Given records Start Marker

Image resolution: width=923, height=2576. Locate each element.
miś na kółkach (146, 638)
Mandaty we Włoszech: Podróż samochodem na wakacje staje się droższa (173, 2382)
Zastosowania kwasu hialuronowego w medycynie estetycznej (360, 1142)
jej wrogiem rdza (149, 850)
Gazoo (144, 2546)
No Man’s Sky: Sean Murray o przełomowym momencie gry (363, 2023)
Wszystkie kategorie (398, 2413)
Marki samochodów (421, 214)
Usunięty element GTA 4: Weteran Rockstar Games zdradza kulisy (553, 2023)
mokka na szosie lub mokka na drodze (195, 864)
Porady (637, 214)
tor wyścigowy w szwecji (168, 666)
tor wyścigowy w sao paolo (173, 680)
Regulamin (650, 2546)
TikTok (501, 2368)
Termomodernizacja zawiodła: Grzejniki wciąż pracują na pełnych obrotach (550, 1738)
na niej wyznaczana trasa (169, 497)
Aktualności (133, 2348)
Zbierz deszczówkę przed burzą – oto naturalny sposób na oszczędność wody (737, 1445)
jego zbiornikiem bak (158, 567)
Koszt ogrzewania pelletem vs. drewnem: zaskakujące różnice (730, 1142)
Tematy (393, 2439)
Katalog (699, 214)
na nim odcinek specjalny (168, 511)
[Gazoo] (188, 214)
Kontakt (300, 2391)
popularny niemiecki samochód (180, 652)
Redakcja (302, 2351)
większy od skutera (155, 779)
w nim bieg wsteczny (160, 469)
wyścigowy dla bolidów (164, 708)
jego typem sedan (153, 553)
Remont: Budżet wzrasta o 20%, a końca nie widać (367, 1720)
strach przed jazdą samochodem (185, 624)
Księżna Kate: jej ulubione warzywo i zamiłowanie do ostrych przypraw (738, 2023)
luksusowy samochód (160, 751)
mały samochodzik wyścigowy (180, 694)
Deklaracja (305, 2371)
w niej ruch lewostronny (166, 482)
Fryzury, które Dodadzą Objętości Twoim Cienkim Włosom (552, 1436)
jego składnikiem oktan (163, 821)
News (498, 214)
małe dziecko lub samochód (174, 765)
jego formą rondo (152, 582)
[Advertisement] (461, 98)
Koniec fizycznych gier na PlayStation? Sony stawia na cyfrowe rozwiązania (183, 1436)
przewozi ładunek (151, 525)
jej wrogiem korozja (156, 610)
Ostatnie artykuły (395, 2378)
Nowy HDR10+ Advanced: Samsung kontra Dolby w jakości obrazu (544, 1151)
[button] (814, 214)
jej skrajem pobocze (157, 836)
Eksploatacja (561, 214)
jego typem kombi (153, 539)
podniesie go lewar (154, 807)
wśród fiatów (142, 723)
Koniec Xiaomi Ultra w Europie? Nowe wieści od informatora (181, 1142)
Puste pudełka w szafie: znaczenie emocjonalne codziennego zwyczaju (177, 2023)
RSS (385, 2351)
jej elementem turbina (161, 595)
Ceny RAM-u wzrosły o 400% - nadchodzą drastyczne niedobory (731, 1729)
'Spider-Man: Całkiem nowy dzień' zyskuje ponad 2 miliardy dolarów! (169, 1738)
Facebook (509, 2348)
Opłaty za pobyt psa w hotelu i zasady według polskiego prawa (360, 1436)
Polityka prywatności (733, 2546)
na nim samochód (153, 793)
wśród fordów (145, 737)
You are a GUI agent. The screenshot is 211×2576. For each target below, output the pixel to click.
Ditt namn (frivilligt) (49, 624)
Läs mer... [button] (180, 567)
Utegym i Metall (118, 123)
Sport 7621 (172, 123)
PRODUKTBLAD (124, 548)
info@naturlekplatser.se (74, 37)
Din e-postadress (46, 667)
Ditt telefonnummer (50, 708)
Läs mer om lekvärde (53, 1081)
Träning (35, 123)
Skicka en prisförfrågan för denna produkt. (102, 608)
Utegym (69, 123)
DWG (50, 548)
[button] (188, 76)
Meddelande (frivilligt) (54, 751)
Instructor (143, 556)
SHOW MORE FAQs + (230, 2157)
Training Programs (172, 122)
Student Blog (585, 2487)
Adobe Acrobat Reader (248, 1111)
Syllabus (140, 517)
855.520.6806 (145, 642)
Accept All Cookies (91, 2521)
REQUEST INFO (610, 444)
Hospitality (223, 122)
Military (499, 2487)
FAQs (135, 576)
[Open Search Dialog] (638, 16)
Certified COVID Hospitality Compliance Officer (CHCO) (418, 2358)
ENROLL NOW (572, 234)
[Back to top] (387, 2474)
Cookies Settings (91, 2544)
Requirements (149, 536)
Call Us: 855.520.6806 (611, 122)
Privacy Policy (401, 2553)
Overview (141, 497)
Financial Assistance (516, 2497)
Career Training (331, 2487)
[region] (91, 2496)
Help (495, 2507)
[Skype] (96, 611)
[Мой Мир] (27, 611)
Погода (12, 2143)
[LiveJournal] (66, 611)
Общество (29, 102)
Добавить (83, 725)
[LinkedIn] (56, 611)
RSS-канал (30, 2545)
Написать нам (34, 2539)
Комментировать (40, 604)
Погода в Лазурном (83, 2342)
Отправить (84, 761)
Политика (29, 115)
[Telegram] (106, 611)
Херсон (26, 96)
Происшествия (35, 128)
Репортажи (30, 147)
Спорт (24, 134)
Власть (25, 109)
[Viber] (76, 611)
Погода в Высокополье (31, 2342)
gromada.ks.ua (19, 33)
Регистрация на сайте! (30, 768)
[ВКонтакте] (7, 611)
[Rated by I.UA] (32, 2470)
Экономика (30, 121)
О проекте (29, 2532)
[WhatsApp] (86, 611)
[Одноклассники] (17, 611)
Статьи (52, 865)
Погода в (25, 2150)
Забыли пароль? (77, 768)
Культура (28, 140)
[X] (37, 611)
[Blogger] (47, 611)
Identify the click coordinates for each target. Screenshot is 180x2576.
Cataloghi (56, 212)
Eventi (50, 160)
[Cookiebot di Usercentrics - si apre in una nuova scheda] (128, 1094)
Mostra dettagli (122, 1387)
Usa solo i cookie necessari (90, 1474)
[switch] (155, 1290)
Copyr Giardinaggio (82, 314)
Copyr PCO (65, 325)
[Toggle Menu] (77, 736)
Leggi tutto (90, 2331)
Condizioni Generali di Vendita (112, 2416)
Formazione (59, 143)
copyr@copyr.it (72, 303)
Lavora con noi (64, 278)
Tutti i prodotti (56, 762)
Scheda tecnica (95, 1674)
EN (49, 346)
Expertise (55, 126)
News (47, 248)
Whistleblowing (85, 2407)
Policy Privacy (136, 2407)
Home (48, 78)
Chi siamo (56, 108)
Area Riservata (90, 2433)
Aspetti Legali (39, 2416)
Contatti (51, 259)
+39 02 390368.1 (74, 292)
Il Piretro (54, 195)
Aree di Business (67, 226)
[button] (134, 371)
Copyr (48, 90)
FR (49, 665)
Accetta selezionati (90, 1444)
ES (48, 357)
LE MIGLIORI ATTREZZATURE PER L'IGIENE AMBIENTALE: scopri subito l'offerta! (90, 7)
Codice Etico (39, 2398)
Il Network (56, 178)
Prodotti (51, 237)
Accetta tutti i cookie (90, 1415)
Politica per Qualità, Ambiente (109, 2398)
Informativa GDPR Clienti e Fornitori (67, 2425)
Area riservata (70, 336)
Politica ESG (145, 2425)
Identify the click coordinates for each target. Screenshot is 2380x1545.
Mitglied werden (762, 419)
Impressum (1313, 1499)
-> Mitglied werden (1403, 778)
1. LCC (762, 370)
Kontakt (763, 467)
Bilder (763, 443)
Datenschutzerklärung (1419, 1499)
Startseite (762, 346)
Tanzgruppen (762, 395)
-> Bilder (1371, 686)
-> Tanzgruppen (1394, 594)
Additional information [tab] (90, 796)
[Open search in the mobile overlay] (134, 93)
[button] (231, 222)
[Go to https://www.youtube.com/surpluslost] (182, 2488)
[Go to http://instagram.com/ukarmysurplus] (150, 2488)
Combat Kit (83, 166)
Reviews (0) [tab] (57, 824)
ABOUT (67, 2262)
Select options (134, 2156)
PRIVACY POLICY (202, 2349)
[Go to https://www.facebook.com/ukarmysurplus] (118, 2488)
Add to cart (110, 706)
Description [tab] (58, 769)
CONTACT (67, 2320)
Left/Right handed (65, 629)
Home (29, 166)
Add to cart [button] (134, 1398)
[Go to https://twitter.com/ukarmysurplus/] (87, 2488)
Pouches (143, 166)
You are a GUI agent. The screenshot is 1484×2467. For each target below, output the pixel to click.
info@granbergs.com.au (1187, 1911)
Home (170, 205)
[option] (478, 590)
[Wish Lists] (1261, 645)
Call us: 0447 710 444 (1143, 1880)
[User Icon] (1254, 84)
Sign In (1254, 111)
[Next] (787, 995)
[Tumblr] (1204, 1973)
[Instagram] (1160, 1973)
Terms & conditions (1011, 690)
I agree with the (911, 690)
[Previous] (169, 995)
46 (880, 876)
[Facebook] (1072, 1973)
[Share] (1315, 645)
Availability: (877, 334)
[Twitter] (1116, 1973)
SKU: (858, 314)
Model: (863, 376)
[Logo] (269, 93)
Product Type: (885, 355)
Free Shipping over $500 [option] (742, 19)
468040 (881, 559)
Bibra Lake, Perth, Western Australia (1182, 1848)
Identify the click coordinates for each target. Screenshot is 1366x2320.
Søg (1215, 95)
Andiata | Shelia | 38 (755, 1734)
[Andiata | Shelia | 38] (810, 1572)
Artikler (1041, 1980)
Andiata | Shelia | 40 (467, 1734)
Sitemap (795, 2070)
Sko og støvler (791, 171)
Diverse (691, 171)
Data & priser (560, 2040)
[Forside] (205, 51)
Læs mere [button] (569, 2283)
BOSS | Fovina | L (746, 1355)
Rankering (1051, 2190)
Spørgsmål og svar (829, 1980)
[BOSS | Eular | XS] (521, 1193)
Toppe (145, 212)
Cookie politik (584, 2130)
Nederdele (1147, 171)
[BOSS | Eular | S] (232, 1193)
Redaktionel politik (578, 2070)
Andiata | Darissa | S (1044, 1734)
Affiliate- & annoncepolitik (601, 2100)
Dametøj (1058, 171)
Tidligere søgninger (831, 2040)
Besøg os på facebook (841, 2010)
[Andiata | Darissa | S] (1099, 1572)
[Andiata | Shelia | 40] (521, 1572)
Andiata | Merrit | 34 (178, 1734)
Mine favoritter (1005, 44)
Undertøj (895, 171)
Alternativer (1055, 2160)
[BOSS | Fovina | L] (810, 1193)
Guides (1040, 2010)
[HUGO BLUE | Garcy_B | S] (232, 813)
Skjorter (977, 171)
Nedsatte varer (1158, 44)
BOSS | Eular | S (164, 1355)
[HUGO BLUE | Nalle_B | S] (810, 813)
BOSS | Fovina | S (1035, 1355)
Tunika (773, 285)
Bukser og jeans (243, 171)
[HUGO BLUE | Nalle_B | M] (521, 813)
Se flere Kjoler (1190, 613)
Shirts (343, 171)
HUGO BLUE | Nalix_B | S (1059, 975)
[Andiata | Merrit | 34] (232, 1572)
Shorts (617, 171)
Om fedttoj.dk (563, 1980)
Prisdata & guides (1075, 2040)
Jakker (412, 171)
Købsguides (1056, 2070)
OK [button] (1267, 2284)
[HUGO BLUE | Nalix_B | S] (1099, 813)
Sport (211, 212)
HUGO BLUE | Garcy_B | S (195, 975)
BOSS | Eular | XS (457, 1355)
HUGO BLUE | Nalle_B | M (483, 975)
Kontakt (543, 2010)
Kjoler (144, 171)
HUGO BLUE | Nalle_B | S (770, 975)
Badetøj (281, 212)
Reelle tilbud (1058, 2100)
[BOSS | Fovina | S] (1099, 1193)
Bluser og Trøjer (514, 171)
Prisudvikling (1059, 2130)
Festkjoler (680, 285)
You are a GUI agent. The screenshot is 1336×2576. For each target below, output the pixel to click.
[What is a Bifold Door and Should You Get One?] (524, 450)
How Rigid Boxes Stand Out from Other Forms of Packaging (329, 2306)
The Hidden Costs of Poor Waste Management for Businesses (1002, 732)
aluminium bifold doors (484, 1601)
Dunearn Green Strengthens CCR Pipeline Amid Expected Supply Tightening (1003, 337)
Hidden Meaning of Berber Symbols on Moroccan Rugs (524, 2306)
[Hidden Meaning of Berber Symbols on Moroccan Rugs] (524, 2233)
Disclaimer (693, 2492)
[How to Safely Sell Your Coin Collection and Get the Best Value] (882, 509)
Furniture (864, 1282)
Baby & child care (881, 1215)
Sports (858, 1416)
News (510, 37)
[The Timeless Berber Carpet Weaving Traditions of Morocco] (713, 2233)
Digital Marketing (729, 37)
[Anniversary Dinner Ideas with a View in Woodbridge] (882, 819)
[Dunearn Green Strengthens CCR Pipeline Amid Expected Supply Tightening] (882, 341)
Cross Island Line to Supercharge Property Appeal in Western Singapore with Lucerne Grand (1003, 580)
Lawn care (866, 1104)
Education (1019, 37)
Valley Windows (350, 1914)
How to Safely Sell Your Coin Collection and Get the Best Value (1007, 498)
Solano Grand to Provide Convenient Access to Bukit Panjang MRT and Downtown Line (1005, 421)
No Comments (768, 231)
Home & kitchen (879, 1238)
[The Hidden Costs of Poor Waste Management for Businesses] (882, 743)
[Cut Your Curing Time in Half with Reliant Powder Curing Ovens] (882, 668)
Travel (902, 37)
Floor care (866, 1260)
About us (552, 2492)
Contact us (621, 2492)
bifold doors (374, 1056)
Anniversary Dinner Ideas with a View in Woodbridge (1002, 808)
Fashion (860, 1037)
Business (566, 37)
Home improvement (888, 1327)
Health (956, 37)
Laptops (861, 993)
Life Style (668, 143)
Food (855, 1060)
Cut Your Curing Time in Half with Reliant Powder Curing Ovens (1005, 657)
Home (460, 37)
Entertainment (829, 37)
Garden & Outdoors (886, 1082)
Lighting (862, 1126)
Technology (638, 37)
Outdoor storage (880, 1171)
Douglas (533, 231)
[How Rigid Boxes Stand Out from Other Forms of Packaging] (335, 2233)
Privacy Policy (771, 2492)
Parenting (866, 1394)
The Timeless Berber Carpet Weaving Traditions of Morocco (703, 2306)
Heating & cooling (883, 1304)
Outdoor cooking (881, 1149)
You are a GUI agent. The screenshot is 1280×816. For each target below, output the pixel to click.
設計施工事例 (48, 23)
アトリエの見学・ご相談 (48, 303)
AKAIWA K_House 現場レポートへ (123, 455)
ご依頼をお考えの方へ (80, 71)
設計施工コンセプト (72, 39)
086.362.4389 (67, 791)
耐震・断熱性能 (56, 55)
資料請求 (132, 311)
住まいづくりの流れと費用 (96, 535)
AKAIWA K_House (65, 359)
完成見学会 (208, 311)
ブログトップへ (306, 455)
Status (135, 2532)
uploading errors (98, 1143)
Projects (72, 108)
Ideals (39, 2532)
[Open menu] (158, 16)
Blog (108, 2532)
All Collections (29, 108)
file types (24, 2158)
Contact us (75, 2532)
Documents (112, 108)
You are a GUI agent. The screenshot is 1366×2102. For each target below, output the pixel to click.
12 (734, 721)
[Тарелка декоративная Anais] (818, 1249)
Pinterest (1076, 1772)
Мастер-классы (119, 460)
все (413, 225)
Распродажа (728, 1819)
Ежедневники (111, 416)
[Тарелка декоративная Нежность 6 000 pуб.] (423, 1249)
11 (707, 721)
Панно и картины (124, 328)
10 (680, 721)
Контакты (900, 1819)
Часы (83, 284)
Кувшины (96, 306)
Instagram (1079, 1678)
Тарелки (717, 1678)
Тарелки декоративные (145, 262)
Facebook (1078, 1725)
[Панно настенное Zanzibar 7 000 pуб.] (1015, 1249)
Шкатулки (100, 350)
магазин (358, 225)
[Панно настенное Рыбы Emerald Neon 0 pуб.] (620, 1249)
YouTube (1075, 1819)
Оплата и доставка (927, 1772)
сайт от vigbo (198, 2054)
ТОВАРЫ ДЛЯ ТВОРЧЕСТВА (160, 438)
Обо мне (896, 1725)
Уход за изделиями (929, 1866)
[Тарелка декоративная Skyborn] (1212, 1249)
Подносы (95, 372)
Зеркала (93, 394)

Given records End Marker

### Exercise aim
Your task is to extract the lines running from the one with "Оплата и доставка (927, 1772)" to the end of the material, inclusive, copying each exactly and adding nothing.

### Exercise response
Оплата и доставка (927, 1772)
сайт от vigbo (198, 2054)
ТОВАРЫ ДЛЯ ТВОРЧЕСТВА (160, 438)
Обо мне (896, 1725)
Уход за изделиями (929, 1866)
[Тарелка декоративная Skyborn] (1212, 1249)
Подносы (95, 372)
Зеркала (93, 394)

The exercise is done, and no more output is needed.